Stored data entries
■ ■ ■

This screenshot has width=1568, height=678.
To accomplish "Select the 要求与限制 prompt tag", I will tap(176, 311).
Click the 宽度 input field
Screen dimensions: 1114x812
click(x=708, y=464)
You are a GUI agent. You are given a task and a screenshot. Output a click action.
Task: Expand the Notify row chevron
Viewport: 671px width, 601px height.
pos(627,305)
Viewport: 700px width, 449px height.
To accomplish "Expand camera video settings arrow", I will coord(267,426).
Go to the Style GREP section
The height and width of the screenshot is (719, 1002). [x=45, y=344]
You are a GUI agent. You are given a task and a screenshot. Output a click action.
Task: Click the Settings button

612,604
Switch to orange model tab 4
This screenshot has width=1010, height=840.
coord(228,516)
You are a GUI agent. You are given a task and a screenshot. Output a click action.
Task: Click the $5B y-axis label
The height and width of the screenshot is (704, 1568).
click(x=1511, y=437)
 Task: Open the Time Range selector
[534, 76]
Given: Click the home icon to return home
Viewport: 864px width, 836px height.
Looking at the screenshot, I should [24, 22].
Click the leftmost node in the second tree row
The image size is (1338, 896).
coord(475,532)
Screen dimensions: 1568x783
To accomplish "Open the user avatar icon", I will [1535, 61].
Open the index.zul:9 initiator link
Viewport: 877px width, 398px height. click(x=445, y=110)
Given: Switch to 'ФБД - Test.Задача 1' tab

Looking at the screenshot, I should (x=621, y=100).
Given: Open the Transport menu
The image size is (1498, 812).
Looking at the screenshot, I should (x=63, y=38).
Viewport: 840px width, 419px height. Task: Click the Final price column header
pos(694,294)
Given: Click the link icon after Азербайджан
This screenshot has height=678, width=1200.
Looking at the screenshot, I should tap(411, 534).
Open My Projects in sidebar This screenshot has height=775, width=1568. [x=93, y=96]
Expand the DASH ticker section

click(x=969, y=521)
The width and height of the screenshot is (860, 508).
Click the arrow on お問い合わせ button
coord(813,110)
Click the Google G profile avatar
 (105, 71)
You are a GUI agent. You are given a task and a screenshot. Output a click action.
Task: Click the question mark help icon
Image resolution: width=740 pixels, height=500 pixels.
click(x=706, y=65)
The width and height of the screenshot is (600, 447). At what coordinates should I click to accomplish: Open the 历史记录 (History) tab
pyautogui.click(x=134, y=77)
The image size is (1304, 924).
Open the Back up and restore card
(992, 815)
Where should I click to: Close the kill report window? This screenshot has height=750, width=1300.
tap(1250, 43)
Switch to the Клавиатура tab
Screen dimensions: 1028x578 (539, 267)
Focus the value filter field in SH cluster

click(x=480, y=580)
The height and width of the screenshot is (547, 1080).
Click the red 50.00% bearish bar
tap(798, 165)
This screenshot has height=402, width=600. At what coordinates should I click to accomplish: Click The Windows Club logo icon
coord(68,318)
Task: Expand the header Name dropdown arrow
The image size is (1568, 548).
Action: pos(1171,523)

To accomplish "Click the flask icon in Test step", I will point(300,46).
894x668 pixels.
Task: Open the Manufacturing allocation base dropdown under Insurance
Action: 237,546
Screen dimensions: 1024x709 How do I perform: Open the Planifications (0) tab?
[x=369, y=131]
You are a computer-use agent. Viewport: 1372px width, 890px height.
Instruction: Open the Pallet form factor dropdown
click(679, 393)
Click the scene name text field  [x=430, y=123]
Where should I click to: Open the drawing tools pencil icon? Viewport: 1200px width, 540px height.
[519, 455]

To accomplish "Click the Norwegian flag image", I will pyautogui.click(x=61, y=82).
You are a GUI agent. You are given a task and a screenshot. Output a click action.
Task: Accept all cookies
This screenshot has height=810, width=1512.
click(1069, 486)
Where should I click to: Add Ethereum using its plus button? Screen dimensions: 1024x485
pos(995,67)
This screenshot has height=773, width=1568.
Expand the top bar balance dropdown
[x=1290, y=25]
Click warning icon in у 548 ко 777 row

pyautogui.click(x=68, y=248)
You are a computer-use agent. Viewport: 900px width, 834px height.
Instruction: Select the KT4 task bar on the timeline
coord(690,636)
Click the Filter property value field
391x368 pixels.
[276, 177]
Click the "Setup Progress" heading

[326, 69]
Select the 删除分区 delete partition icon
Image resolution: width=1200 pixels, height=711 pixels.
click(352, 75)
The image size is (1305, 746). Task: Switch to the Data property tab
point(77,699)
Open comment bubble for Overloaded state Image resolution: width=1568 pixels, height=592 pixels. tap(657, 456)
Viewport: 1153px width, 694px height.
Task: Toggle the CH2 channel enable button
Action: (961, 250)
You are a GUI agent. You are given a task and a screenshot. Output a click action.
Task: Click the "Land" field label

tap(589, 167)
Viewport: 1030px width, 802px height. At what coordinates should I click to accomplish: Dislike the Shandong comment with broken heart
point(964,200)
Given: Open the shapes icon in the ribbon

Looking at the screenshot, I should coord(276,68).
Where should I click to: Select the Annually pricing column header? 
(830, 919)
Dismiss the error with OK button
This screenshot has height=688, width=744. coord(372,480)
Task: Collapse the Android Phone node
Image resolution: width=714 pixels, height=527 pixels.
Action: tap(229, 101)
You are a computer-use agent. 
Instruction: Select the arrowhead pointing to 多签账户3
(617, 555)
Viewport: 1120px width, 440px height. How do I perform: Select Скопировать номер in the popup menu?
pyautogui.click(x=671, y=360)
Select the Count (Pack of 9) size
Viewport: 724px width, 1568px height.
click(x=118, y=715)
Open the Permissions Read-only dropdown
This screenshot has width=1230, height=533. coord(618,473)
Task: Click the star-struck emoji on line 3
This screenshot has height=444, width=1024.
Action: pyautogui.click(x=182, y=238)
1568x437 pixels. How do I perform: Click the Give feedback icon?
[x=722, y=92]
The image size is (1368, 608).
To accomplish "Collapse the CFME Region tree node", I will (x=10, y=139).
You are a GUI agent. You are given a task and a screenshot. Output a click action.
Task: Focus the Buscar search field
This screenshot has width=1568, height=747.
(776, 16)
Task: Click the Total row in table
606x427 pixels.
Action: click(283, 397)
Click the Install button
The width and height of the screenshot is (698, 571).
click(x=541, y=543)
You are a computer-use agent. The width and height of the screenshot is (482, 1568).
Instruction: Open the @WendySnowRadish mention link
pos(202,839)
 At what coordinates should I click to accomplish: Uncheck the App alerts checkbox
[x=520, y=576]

■ ■ ■

(ABOUT THIS EXERCISE): In your answer, reproduce every entry exactly as it was written.

(RESULT BELOW):
This screenshot has width=1568, height=678.
To accomplish "Select the 要求与限制 prompt tag", I will tap(176, 311).
Click the 宽度 input field
Screen dimensions: 1114x812
click(x=708, y=464)
You are a GUI agent. You are given a task and a screenshot. Output a click action.
Task: Expand the Notify row chevron
Viewport: 671px width, 601px height.
pos(627,305)
Viewport: 700px width, 449px height.
To accomplish "Expand camera video settings arrow", I will coord(267,426).
Go to the Style GREP section
The height and width of the screenshot is (719, 1002). [x=45, y=344]
You are a GUI agent. You are given a task and a screenshot. Output a click action.
Task: Click the Settings button

612,604
Switch to orange model tab 4
This screenshot has width=1010, height=840.
coord(228,516)
You are a GUI agent. You are given a task and a screenshot. Output a click action.
Task: Click the $5B y-axis label
The height and width of the screenshot is (704, 1568).
click(x=1511, y=437)
 Task: Open the Time Range selector
[534, 76]
Given: Click the home icon to return home
Viewport: 864px width, 836px height.
Looking at the screenshot, I should [24, 22].
Click the leftmost node in the second tree row
The image size is (1338, 896).
coord(475,532)
Screen dimensions: 1568x783
To accomplish "Open the user avatar icon", I will [1535, 61].
Open the index.zul:9 initiator link
Viewport: 877px width, 398px height. click(x=445, y=110)
Given: Switch to 'ФБД - Test.Задача 1' tab

Looking at the screenshot, I should (x=621, y=100).
Given: Open the Transport menu
The image size is (1498, 812).
Looking at the screenshot, I should (x=63, y=38).
Viewport: 840px width, 419px height. Task: Click the Final price column header
pos(694,294)
Given: Click the link icon after Азербайджан
This screenshot has height=678, width=1200.
Looking at the screenshot, I should tap(411, 534).
Open My Projects in sidebar This screenshot has height=775, width=1568. [x=93, y=96]
Expand the DASH ticker section

click(x=969, y=521)
The width and height of the screenshot is (860, 508).
Click the arrow on お問い合わせ button
coord(813,110)
Click the Google G profile avatar
 (105, 71)
You are a GUI agent. You are given a task and a screenshot. Output a click action.
Task: Click the question mark help icon
Image resolution: width=740 pixels, height=500 pixels.
click(x=706, y=65)
The width and height of the screenshot is (600, 447). At what coordinates should I click to accomplish: Open the 历史记录 (History) tab
pyautogui.click(x=134, y=77)
The image size is (1304, 924).
Open the Back up and restore card
(992, 815)
Where should I click to: Close the kill report window? This screenshot has height=750, width=1300.
tap(1250, 43)
Switch to the Клавиатура tab
Screen dimensions: 1028x578 (539, 267)
Focus the value filter field in SH cluster

click(x=480, y=580)
The height and width of the screenshot is (547, 1080).
Click the red 50.00% bearish bar
tap(798, 165)
This screenshot has height=402, width=600. At what coordinates should I click to accomplish: Click The Windows Club logo icon
coord(68,318)
Task: Expand the header Name dropdown arrow
The image size is (1568, 548).
Action: pos(1171,523)

To accomplish "Click the flask icon in Test step", I will point(300,46).
894x668 pixels.
Task: Open the Manufacturing allocation base dropdown under Insurance
Action: 237,546
Screen dimensions: 1024x709 How do I perform: Open the Planifications (0) tab?
[x=369, y=131]
You are a computer-use agent. Viewport: 1372px width, 890px height.
Instruction: Open the Pallet form factor dropdown
click(679, 393)
Click the scene name text field  [x=430, y=123]
Where should I click to: Open the drawing tools pencil icon? Viewport: 1200px width, 540px height.
[519, 455]

To accomplish "Click the Norwegian flag image", I will pyautogui.click(x=61, y=82).
You are a GUI agent. You are given a task and a screenshot. Output a click action.
Task: Accept all cookies
This screenshot has height=810, width=1512.
click(1069, 486)
Where should I click to: Add Ethereum using its plus button? Screen dimensions: 1024x485
pos(995,67)
This screenshot has height=773, width=1568.
Expand the top bar balance dropdown
[x=1290, y=25]
Click warning icon in у 548 ко 777 row

pyautogui.click(x=68, y=248)
You are a computer-use agent. Viewport: 900px width, 834px height.
Instruction: Select the KT4 task bar on the timeline
coord(690,636)
Click the Filter property value field
391x368 pixels.
[276, 177]
Click the "Setup Progress" heading

[326, 69]
Select the 删除分区 delete partition icon
Image resolution: width=1200 pixels, height=711 pixels.
click(352, 75)
The image size is (1305, 746). Task: Switch to the Data property tab
point(77,699)
Open comment bubble for Overloaded state Image resolution: width=1568 pixels, height=592 pixels. tap(657, 456)
Viewport: 1153px width, 694px height.
Task: Toggle the CH2 channel enable button
Action: (961, 250)
You are a GUI agent. You are given a task and a screenshot. Output a click action.
Task: Click the "Land" field label

tap(589, 167)
Viewport: 1030px width, 802px height. At what coordinates should I click to accomplish: Dislike the Shandong comment with broken heart
point(964,200)
Given: Open the shapes icon in the ribbon

Looking at the screenshot, I should coord(276,68).
Where should I click to: Select the Annually pricing column header? 
(830, 919)
Dismiss the error with OK button
This screenshot has height=688, width=744. coord(372,480)
Task: Collapse the Android Phone node
Image resolution: width=714 pixels, height=527 pixels.
Action: tap(229, 101)
You are a computer-use agent. 
Instruction: Select the arrowhead pointing to 多签账户3
(617, 555)
Viewport: 1120px width, 440px height. How do I perform: Select Скопировать номер in the popup menu?
pyautogui.click(x=671, y=360)
Select the Count (Pack of 9) size
Viewport: 724px width, 1568px height.
click(x=118, y=715)
Open the Permissions Read-only dropdown
This screenshot has width=1230, height=533. coord(618,473)
Task: Click the star-struck emoji on line 3
This screenshot has height=444, width=1024.
Action: pyautogui.click(x=182, y=238)
1568x437 pixels. How do I perform: Click the Give feedback icon?
[x=722, y=92]
The image size is (1368, 608).
To accomplish "Collapse the CFME Region tree node", I will (x=10, y=139).
You are a GUI agent. You are given a task and a screenshot. Output a click action.
Task: Focus the Buscar search field
This screenshot has width=1568, height=747.
(776, 16)
Task: Click the Total row in table
606x427 pixels.
Action: click(283, 397)
Click the Install button
The width and height of the screenshot is (698, 571).
click(x=541, y=543)
You are a computer-use agent. The width and height of the screenshot is (482, 1568).
Instruction: Open the @WendySnowRadish mention link
pos(202,839)
 At what coordinates should I click to accomplish: Uncheck the App alerts checkbox
[x=520, y=576]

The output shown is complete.